Öğrencilerin okuma ve yayın takip etme alışkanlıkları oldukça düşük düzeydedir. Tablo 30’a göre öğrencilerin %57,3’ü hiçbir gazeteyi takip etmediğini belirtirken, tablo 31’e göre öğrencilerin %92,7’si hiçbir dergiyi takip etmediğini belirtmiştir. Araştırmamızda öğrencilerin değer yargılarını anlamak amacıyla hayatta önem
verdikleri ilk üç unsuru sıralamaları istenmiştir. Tablo 25’e göre öğrencilerin 64,8’i
hayatta önem verdikleri ilk unsurun aile olduğunu söylemektedir. Tablo 26’ya göre ikinci unsur olarak en üstte yer alan özgürlük ve özgür düşünce olmuştur. Tablo 27’ye göre üçüncü unsur olarak oransal anlamda ikinci unsura göre daha düşük düzeyde kalmış olsa da yine özgürlük ve özgür düşünce olmuştur. Bu üç tablo birlikte incelendiği zaman dini inanç seçeneğinin de yüksek orana sahip olduğu görülmektedir. Dürüstlük unsuru ise çok daha düşük oranlarda kalmıştır.
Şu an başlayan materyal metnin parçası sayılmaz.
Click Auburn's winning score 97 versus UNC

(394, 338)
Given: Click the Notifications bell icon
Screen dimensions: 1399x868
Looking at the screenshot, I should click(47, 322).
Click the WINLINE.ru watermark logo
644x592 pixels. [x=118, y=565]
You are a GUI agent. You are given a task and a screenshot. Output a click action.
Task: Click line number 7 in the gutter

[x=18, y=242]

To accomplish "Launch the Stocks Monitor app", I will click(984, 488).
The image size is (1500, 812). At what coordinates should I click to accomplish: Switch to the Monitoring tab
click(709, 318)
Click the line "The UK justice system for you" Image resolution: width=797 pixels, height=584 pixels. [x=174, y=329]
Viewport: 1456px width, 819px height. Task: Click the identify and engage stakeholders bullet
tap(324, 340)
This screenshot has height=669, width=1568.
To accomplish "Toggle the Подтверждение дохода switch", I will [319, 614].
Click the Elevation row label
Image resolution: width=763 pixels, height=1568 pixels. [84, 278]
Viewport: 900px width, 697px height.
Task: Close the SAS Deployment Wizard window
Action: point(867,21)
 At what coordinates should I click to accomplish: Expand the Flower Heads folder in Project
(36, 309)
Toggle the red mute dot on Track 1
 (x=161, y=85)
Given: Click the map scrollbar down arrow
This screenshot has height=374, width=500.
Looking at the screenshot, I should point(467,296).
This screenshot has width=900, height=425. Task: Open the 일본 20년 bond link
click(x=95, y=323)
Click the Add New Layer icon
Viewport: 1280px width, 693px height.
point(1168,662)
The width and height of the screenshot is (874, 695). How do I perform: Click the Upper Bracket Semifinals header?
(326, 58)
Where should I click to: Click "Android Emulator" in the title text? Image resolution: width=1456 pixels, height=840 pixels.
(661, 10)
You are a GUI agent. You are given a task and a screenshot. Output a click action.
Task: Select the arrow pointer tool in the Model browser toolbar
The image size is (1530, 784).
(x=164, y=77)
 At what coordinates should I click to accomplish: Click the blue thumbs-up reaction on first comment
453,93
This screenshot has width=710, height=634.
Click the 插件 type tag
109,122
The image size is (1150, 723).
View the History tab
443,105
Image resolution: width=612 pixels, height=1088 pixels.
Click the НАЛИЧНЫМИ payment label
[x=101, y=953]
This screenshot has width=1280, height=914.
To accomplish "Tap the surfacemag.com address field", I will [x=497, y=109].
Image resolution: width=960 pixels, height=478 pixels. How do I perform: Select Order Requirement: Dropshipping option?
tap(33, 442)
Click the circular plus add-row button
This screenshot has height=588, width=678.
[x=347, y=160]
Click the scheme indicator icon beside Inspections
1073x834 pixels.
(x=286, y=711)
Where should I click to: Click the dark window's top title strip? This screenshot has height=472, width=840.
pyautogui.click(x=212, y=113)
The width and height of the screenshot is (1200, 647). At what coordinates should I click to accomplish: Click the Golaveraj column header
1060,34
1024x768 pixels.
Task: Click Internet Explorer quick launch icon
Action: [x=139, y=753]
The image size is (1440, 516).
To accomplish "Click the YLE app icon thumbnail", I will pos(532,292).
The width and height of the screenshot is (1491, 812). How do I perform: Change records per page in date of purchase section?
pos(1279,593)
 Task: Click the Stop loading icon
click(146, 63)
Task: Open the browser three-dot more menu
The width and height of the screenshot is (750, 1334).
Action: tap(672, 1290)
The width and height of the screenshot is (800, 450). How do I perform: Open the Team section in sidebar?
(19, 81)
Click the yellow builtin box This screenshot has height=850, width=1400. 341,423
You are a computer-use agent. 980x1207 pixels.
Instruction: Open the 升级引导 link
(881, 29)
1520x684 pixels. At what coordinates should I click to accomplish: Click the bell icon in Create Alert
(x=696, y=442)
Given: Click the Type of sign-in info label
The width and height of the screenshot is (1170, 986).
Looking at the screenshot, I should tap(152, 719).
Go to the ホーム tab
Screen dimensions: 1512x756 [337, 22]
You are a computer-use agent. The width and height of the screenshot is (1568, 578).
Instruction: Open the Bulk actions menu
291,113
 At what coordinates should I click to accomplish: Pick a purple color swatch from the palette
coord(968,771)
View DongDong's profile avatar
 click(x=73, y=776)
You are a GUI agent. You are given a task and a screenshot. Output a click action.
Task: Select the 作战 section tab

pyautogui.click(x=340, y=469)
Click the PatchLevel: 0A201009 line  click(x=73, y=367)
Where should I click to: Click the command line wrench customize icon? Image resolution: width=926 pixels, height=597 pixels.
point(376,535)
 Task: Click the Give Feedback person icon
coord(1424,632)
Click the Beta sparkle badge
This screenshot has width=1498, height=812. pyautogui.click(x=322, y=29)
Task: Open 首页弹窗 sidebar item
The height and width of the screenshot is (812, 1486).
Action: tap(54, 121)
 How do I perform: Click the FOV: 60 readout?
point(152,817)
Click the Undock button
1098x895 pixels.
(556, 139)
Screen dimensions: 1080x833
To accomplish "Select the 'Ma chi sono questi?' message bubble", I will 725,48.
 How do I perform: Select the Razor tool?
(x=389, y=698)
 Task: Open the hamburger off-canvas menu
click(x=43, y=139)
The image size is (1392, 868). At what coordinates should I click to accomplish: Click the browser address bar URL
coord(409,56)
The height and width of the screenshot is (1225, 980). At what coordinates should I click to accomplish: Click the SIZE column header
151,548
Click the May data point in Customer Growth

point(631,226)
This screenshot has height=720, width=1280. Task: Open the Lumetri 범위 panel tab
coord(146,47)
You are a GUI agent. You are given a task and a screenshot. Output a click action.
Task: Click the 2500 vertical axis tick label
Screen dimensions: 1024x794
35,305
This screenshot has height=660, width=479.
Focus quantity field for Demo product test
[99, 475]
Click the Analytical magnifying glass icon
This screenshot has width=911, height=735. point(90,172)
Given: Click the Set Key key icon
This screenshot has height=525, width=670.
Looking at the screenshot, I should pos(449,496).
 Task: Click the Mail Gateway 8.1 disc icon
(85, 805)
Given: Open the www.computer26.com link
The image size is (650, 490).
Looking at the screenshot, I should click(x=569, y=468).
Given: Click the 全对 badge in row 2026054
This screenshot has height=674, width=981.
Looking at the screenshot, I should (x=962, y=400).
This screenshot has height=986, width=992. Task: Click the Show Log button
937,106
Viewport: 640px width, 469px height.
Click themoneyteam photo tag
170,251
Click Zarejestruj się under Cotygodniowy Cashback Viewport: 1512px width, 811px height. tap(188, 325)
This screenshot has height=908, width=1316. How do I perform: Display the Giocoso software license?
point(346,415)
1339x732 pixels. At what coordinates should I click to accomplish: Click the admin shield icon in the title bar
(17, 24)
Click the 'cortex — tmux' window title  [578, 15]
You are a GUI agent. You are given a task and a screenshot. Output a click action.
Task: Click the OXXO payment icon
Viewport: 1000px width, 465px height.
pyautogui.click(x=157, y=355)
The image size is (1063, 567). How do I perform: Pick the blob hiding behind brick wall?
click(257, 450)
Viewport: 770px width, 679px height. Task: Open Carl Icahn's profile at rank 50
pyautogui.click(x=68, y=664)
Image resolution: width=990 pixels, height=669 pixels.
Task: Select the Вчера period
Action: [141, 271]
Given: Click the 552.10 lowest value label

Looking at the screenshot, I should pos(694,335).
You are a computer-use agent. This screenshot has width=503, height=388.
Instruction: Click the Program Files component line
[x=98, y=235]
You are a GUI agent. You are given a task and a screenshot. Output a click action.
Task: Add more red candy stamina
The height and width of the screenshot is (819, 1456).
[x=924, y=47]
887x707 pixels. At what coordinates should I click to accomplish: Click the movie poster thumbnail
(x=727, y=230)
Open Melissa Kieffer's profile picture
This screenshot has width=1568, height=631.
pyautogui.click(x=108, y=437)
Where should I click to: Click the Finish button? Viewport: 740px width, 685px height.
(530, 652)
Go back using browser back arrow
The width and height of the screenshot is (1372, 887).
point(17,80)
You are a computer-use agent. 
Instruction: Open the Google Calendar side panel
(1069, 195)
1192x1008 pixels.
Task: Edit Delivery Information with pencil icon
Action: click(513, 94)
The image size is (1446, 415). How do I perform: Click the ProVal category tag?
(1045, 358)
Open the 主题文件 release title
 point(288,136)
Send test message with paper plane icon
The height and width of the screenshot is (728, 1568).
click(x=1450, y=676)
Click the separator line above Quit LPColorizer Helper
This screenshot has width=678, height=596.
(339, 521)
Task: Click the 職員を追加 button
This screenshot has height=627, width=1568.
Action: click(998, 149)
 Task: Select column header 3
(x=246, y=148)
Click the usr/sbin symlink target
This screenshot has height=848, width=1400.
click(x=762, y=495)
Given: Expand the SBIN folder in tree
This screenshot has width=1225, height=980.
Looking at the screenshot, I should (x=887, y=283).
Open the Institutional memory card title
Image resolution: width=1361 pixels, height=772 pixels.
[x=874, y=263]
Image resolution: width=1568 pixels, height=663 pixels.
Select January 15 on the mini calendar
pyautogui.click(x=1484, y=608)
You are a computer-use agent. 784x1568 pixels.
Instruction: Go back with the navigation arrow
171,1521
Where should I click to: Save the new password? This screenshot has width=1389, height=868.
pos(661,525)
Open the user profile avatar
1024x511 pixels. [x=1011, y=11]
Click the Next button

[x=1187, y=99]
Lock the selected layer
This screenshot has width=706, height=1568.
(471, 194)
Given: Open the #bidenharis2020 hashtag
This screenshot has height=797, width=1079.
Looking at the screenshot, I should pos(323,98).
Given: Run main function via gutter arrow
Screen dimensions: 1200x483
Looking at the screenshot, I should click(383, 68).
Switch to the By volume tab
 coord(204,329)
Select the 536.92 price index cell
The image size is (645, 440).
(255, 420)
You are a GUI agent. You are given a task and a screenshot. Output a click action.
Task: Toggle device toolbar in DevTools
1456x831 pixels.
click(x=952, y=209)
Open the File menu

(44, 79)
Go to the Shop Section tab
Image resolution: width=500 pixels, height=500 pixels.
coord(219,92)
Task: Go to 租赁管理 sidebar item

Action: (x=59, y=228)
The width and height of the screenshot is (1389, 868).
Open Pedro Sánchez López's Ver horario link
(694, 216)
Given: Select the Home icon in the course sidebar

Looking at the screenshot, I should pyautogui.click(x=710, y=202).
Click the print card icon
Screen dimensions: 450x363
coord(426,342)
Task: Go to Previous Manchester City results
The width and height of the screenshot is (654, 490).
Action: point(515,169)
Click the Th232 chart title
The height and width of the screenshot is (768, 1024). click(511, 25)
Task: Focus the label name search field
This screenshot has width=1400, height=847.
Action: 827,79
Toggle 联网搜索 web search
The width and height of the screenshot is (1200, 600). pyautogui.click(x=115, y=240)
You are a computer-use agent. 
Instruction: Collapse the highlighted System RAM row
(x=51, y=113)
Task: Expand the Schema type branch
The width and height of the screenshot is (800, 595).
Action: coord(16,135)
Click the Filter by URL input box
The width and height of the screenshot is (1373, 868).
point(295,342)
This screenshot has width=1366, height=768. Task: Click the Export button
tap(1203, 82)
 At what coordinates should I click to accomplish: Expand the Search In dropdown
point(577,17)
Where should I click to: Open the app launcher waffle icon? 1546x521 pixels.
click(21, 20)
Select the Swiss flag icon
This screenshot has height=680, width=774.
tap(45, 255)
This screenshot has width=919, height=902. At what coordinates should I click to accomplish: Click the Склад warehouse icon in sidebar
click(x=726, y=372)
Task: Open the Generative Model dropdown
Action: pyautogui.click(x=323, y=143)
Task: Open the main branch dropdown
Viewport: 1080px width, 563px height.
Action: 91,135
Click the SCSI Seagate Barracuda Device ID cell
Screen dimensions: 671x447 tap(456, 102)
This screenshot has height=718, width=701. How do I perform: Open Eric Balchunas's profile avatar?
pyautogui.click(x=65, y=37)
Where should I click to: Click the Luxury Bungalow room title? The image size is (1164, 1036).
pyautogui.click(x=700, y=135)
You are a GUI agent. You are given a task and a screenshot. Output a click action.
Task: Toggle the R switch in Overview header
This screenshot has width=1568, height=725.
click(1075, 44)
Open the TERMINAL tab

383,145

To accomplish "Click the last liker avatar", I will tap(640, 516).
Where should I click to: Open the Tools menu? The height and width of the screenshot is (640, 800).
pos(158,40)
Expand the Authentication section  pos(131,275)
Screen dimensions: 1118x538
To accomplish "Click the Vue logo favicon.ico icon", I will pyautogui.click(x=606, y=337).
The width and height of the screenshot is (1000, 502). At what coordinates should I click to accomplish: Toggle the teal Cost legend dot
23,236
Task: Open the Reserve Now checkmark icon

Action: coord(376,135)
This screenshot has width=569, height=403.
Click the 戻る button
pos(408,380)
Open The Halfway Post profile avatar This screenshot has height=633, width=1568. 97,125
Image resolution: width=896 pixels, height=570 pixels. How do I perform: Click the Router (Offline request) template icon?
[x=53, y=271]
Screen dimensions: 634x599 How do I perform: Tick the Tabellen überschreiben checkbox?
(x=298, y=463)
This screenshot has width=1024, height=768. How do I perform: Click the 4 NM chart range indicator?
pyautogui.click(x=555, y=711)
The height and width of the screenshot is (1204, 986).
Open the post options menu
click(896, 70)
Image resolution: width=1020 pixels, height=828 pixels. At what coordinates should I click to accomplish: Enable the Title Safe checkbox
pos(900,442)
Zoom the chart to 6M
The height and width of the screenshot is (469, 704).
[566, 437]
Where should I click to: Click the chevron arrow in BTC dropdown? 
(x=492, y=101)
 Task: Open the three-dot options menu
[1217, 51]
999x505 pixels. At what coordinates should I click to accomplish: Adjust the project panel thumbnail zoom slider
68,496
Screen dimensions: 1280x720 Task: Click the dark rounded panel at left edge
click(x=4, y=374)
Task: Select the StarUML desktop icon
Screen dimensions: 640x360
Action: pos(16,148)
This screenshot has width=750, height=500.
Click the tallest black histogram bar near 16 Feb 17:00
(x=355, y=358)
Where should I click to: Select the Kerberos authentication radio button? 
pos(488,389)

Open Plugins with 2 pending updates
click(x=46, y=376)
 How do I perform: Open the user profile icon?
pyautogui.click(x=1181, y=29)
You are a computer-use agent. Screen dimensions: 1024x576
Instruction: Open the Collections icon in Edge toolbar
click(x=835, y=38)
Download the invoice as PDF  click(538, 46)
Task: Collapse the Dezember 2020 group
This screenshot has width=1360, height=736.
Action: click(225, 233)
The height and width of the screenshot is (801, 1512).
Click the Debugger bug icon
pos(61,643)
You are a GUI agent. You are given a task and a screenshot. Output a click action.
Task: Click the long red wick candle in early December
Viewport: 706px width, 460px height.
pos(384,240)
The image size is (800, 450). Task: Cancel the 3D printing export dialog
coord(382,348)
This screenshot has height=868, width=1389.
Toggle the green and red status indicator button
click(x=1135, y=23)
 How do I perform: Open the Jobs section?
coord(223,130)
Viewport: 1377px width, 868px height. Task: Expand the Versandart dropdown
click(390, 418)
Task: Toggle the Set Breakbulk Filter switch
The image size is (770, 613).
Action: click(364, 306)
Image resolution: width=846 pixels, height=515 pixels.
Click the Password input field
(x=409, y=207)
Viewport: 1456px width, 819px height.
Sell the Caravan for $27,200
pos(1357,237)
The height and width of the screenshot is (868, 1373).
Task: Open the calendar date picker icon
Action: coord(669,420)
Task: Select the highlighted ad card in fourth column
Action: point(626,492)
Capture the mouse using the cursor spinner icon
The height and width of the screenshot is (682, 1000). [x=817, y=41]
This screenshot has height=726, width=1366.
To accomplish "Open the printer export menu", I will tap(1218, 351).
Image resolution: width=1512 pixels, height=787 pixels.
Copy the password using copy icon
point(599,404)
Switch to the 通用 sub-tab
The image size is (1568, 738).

Üniversite öğrencilerinin değer sıralamasında manevi değerler ön plana çıkmıştır.
İnternetin kullanım oranının günden güne arttığı ve sosyal medyanın artık çok önemli bir boyut kazandığı günümüzde su götürmez bir gerçektir. Sosyal medya kişiler arasındaki iletişimi kolaylaştırmanın yanında aynı zamanda bir haber kaynağı niteliği taşımaktadır. Ayrıca sosyal medyayı en çok kullananlar da gençlerdir. Bu sebeple sosyal medyanın takip edilmesi, burada paylaşılan gönderiler, tartışılan konular üzerinde durulması gereken bir noktadır. Araştırmamızın bulguları doğrultusunda tablo 22’ye göre öğrencilerin %95,5’i en az bir sosyal medya hesabına sahiptir ve sosyal medyayı takip etmektedir. Tablo 24’e göre ise öğrencilerin sosyal medya hesaplarını kullanarak tartıştıkları konu başlıklarında siyaset ilk sırayı almaktadır.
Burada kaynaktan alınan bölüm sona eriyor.